__The task__: Can you output the listing below as a two-column CSV with the columns "request" and "answer", one row per item, each value in a single quoted field and line breaks replaced by spaces? Begin at the line containing "Where should I click to: Open the" and stop after the line containing "Action: click(380, 213)", and include only that stretch.

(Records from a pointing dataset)
•••
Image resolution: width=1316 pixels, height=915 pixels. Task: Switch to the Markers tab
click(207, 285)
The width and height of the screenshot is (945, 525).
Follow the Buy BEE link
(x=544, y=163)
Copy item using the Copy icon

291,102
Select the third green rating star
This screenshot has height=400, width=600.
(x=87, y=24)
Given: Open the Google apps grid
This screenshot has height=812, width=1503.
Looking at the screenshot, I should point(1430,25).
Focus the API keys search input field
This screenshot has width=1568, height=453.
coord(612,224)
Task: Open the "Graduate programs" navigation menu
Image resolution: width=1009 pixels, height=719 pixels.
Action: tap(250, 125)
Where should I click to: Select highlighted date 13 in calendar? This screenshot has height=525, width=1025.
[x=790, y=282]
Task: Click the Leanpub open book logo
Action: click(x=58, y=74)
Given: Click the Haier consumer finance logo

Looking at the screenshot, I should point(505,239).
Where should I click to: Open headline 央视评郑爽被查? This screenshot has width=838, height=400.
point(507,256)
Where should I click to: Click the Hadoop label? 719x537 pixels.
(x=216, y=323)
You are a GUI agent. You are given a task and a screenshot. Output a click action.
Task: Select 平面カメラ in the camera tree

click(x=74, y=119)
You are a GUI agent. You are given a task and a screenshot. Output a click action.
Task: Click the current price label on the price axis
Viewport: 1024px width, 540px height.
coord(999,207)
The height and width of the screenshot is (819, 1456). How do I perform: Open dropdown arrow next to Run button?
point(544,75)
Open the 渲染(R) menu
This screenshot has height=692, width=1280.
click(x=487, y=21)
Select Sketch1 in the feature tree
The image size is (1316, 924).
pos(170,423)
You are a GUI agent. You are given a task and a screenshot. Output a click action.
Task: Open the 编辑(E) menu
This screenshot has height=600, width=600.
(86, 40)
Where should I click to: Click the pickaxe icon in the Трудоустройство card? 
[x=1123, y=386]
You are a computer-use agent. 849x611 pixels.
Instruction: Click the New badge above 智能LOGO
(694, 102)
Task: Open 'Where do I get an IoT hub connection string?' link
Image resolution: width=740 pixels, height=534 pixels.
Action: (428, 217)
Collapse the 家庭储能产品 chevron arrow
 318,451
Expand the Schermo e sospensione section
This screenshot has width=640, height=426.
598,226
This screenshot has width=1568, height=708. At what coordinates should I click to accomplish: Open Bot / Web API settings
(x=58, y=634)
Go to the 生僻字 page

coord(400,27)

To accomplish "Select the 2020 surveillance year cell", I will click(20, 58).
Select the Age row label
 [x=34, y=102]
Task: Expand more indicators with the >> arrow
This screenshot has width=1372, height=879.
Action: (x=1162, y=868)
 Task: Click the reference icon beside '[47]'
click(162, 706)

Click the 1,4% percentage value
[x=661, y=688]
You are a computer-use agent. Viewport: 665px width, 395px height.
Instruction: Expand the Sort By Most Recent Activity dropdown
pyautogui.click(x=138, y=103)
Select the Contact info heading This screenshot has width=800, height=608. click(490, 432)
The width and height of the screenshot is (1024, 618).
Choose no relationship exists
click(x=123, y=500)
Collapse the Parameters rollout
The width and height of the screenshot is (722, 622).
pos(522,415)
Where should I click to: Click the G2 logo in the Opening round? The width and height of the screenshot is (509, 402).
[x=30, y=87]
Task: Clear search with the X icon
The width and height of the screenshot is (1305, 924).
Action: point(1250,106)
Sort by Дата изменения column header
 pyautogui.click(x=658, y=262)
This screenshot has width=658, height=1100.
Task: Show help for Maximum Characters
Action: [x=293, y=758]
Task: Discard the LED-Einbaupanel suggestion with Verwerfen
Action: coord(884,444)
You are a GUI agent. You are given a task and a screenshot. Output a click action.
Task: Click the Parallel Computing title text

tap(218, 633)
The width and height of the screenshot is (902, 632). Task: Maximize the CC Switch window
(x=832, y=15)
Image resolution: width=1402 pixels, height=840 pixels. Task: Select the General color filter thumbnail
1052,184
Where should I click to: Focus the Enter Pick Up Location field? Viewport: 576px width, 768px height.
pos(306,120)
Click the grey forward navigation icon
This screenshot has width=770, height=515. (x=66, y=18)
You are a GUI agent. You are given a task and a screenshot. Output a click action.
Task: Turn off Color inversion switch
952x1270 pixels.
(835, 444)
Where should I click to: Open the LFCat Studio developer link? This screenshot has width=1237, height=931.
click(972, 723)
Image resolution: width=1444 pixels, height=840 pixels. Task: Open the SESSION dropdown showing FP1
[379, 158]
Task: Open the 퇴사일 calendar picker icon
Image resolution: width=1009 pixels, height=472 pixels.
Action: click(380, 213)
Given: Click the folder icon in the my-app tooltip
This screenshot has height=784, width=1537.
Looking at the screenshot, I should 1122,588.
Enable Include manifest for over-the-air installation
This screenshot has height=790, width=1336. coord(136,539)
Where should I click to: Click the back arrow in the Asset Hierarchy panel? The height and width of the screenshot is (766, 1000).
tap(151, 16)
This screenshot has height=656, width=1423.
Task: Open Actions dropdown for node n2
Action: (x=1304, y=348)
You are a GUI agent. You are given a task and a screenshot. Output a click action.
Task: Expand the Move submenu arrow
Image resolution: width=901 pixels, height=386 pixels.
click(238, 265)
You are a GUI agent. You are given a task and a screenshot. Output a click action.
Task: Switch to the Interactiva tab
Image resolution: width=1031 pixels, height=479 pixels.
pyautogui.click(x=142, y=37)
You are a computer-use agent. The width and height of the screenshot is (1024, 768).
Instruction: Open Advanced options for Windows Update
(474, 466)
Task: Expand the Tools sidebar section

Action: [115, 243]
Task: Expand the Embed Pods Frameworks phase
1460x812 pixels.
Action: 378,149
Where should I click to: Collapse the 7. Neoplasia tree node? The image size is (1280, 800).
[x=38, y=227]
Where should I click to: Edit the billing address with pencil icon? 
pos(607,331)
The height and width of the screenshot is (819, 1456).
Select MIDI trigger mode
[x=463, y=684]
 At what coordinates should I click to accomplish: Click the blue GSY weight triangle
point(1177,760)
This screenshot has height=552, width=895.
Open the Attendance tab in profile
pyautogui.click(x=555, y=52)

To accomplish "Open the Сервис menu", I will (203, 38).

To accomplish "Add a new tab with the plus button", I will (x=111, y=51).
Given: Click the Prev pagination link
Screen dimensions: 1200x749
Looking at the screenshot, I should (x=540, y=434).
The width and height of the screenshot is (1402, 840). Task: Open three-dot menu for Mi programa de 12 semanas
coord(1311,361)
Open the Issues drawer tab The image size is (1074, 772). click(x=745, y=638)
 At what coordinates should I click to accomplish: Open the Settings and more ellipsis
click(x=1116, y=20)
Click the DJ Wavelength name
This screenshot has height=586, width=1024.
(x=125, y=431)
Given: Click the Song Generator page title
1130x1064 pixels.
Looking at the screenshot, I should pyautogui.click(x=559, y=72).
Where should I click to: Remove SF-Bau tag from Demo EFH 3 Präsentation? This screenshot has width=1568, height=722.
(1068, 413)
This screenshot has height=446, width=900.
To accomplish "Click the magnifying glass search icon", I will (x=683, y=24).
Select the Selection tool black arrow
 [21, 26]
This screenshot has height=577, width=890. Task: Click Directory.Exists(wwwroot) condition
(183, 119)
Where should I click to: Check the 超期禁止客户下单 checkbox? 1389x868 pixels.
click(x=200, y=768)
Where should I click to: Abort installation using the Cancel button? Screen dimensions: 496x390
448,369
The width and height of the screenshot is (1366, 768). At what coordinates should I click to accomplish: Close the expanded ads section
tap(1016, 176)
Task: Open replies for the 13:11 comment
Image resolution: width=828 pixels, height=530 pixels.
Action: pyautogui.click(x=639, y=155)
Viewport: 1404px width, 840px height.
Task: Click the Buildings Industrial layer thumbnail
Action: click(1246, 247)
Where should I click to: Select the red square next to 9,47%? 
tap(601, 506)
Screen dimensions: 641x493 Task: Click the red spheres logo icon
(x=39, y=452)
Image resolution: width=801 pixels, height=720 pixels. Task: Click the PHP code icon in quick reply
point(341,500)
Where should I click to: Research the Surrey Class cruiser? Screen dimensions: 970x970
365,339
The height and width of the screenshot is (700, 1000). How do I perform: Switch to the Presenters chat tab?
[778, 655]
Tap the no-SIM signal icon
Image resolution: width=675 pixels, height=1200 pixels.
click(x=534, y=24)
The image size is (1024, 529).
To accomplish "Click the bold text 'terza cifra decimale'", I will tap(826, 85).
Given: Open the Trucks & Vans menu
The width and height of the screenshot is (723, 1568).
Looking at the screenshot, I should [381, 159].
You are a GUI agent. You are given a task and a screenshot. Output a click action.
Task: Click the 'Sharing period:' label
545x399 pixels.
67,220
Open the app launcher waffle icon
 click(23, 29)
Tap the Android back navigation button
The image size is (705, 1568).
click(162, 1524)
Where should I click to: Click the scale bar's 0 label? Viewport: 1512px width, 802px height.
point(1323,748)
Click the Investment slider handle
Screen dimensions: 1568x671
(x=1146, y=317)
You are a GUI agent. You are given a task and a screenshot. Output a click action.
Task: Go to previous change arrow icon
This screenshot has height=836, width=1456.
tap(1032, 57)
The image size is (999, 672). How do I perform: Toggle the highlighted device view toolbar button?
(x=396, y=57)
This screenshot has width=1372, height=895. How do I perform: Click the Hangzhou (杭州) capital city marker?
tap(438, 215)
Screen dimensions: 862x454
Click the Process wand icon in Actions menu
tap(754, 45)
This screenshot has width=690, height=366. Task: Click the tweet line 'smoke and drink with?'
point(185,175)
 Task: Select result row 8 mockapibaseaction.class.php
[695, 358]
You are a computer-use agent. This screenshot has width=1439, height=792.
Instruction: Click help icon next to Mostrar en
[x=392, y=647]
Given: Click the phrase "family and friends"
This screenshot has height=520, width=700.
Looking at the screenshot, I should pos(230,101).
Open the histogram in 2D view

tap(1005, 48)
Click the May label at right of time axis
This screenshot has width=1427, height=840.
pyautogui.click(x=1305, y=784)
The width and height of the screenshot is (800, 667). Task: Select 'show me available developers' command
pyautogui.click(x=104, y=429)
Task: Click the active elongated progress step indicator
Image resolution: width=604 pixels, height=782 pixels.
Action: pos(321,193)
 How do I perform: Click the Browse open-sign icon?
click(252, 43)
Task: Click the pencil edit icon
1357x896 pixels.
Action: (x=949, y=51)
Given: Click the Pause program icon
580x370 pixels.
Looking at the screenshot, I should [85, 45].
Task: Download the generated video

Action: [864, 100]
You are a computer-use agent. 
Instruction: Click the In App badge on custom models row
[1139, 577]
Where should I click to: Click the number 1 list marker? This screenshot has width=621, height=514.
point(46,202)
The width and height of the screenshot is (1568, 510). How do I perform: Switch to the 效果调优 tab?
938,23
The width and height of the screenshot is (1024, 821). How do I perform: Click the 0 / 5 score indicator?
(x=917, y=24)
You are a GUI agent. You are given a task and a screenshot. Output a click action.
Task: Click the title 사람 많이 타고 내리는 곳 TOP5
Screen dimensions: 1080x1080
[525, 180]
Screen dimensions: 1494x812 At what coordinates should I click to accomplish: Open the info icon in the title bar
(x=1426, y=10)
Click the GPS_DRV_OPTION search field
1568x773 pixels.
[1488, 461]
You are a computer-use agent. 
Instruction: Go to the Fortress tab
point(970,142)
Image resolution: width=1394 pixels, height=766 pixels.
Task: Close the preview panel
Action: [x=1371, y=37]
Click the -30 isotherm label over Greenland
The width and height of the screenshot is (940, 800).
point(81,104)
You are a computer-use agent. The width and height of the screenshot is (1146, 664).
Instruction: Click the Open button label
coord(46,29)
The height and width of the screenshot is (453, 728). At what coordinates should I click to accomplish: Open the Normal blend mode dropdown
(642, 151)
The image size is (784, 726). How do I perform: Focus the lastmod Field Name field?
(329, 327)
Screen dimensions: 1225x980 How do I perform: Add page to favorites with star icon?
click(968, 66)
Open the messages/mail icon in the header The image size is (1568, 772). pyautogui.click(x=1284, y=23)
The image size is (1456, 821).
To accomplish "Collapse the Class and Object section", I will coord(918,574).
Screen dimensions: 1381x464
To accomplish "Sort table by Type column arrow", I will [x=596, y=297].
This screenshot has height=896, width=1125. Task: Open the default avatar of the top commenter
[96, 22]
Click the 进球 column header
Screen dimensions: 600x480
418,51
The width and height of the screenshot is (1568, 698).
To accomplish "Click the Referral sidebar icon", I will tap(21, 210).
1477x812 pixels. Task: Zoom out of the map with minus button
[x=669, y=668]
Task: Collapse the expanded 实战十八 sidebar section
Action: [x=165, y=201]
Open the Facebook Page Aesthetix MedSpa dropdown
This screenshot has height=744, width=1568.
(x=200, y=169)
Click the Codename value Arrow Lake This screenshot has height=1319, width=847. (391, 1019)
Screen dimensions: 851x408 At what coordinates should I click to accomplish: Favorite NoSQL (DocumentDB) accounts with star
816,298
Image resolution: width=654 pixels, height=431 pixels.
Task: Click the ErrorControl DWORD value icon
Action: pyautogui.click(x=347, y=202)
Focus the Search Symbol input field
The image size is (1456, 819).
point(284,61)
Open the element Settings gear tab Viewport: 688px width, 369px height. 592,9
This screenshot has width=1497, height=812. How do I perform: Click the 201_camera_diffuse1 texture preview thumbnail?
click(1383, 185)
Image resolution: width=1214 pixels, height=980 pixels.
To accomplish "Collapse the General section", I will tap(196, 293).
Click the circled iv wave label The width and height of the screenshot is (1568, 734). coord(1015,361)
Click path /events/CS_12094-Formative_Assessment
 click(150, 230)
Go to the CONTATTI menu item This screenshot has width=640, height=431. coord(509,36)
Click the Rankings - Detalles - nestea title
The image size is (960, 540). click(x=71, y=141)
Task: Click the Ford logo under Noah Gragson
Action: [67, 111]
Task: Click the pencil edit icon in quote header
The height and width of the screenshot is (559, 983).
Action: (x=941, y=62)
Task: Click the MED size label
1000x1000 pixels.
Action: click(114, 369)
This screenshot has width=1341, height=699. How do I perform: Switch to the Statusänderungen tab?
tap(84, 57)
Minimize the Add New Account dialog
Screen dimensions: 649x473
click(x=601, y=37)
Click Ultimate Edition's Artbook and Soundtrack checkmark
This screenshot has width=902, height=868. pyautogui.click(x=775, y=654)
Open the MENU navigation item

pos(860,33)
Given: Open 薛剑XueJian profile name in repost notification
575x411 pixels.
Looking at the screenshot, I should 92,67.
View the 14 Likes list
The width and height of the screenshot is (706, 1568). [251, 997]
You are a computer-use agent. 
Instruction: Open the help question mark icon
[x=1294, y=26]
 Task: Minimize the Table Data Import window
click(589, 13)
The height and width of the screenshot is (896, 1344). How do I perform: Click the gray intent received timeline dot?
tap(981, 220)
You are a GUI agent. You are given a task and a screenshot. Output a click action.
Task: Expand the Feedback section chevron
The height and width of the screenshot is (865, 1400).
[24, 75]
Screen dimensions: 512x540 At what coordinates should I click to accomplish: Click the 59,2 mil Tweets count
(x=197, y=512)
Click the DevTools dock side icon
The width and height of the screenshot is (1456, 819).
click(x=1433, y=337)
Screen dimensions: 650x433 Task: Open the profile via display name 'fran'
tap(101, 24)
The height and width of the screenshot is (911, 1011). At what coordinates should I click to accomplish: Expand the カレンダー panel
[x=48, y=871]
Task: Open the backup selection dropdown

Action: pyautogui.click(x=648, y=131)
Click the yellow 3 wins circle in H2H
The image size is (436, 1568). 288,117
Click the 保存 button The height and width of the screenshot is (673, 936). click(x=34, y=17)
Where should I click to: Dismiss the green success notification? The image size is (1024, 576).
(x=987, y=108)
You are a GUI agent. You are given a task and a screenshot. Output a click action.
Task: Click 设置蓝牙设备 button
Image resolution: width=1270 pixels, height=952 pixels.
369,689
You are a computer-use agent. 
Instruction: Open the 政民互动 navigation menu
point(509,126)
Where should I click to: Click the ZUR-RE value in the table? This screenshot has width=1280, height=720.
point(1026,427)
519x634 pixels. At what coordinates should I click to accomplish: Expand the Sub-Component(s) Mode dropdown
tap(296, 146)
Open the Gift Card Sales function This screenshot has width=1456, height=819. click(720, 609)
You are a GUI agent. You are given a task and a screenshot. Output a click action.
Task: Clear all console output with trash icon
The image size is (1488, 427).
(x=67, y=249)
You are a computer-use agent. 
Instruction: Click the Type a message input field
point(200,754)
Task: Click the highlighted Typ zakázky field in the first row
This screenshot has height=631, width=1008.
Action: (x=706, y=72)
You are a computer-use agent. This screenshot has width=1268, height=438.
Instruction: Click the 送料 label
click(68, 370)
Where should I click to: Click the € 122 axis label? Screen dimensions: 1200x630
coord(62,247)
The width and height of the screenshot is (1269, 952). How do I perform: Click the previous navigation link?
•••
__Answer for this exercise__:
request,answer
"Where should I click to: Open the LFCat Studio developer link? This screenshot has width=1237, height=931.","click(972, 723)"
"Image resolution: width=1444 pixels, height=840 pixels. Task: Open the SESSION dropdown showing FP1","[379, 158]"
"Task: Open the 퇴사일 calendar picker icon Image resolution: width=1009 pixels, height=472 pixels.","Action: click(380, 213)"